GEODesign was retained to evaluate the structural geologic conditions of the existing rock face, identify potential stabilization concepts and design the rock slope stabilization measures. We subcontracted Scarptec, Inc. to assist with the rock face evaluation and stabilization design. Primary project challenges included:
- Overhanging and back-battered rock slope with structural geologic conditions which were subject to potential long-term instability;
- Difficult access for investigation and construction work due to the local slope height, river conditions and adjacent bridge;
- Consideration of new retaining wall loads;
- Consideration of hydrostatic pressure and scour protection during peak river flows;
- Incorporation of adaptable stabilization measures to allow for construction-phase field adjustments.
The Solutions Unearthed
- Rock mapping and stereonet plotting was a critical step in characterizing the rock mass and discontinuities to determine mostly likely failure modes and develop appropriate stabilization measures.

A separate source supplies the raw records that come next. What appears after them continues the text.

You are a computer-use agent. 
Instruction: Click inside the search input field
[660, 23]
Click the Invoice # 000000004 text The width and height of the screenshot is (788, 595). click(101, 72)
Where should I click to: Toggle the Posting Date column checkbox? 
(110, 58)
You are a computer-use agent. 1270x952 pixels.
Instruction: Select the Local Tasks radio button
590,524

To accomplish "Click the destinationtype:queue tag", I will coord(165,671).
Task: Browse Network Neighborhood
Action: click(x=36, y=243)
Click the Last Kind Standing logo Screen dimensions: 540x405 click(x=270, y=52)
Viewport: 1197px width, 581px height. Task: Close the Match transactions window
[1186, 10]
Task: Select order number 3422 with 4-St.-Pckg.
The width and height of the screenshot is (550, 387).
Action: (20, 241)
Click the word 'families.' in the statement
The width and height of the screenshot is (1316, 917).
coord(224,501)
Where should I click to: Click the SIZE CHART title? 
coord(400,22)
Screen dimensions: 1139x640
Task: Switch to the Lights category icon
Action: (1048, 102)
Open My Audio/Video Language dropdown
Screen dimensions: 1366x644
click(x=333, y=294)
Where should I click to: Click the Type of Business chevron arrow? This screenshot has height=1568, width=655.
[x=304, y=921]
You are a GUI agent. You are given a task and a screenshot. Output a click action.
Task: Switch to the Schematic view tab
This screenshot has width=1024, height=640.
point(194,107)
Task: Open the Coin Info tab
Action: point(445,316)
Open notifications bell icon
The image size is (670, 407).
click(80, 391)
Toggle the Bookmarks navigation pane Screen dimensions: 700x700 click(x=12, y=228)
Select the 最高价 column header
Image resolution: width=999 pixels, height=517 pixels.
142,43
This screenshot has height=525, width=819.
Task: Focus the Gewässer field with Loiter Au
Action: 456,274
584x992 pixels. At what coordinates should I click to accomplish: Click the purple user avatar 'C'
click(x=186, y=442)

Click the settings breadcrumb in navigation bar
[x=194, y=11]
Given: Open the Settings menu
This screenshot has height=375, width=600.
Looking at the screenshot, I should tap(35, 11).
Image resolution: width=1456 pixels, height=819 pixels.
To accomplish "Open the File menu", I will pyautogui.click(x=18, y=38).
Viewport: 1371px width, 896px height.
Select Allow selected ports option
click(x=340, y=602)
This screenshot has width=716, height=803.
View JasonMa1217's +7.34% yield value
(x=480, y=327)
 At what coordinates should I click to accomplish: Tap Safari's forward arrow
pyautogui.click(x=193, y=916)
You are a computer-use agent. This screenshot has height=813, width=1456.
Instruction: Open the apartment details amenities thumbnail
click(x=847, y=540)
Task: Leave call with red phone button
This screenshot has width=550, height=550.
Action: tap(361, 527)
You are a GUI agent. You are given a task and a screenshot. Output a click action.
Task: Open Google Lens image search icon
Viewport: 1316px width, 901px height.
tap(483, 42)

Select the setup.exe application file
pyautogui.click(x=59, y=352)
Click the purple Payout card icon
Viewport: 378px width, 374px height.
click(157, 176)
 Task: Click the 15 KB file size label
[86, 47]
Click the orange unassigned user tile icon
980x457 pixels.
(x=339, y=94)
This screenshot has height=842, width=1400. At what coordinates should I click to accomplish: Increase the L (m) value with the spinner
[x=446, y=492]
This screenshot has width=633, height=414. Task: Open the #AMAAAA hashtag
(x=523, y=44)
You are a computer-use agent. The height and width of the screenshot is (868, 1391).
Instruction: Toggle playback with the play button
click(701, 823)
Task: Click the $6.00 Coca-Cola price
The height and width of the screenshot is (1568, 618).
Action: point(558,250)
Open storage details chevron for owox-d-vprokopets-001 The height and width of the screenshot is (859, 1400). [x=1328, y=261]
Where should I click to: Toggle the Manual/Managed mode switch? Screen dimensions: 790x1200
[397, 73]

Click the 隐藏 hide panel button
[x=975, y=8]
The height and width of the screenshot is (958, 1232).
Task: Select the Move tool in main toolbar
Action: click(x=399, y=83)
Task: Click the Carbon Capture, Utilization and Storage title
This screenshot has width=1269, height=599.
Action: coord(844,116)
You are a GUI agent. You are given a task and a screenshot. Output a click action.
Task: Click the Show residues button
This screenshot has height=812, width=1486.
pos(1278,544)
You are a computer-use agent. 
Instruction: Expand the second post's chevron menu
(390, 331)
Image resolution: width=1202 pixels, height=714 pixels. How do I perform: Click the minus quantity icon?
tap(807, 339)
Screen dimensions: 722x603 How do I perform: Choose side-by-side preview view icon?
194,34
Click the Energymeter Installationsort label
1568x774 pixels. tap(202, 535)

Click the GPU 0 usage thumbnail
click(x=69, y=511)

- Following data collection, slope stability was evaluated using kinematic analyses to assess possible rock slope failure modes including flexural toppling, block toppling, planar sliding and wedge sliding.
- Based on field observations and analysis results, a rock slope stabilization scheme was developed which included the following measures: (1) Scaling loose surficial rock and stripping woody vegetation; (2) Localized rock doweling to support rock blocks; (3) Use of reinforced shotcrete to support overhanging rock blocks, reduce scour action, and reduce long-term weathering and joint deterioration; and (4) Vertical doweling of the new retaining wall footing to reduce thrust forces on top of the rock face.
- Stabilization element locations and quantities were finalized during construction after scaling of the rock face was complete.